In een geval als het onderhavige, waar sprake is van een hellend terrein, heeft het college geen blijk gegeven van een onjuiste uitleg van artikel 3, aanhef en onder P, van de planvoorschriften door ter vaststelling van de hoogte van het maaiveld de verschillende hoogtes rondom de woning te middelen.
Uit het vorenstaande volgt dat, anders dan de rechtbank heeft overwogen, de uitleg die het college heeft gegeven aan de planvoorschriften een juiste is en dat het bestreden besluit in zoverre voldoende is gemotiveerd.
2.5.    Niet is betwist dat de goothoogtes van de woning, de garage en de berging annex hobbyruimte aldus gemeten, voldoen aan de op grond van het bestemmingsplan maximaal toegestane hoogte, zodat het college, na afweging van de betrokken belangen, in redelijkheid heeft kunnen besluiten tot verlening van de vrijstelling en de bouwvergunning.
2.6.    Het hoger beroep van het college is gegrond. De aangevallen uitspraak dient te worden vernietigd. Doende hetgeen de rechtbank zou behoren te doen, zal de Afdeling het bij de rechtbank ingestelde beroep ongegrond verklaren.
2.7.    Voor een proceskostenveroordeling bestaat geen aanleiding.
3.    Beslissing
De Afdeling bestuursrechtspraak van de Raad van State
Recht doende in naam der Koningin:
I.    verklaart het hoger beroep van het college gegrond;
II.    vernietigt de uitspraak van de rechtbank 's-Gravenhage van 24 oktober 2005, AWB 04/5464;
III.    verklaart het door appellanten sub 1 bij de rechtbank ingestelde beroep ongegrond.

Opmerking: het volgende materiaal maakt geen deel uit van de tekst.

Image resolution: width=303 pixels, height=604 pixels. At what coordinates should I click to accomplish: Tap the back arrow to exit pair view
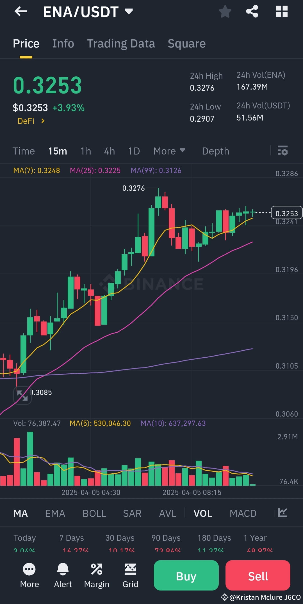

Aldus vastgesteld door mr. H. Troostwijk, Voorzitter, en mr. P.A. Offers en mr. S.F.M. Wortmann, Leden, in tegenwoordigheid van mr. R. van Heusden, ambtenaar van Staat.
w.g. Troostwijk    w.g. Van Heusden
Voorzitter    ambtenaar van Staat
Uitgesproken in het openbaar op 30 augustus 2006
163-476.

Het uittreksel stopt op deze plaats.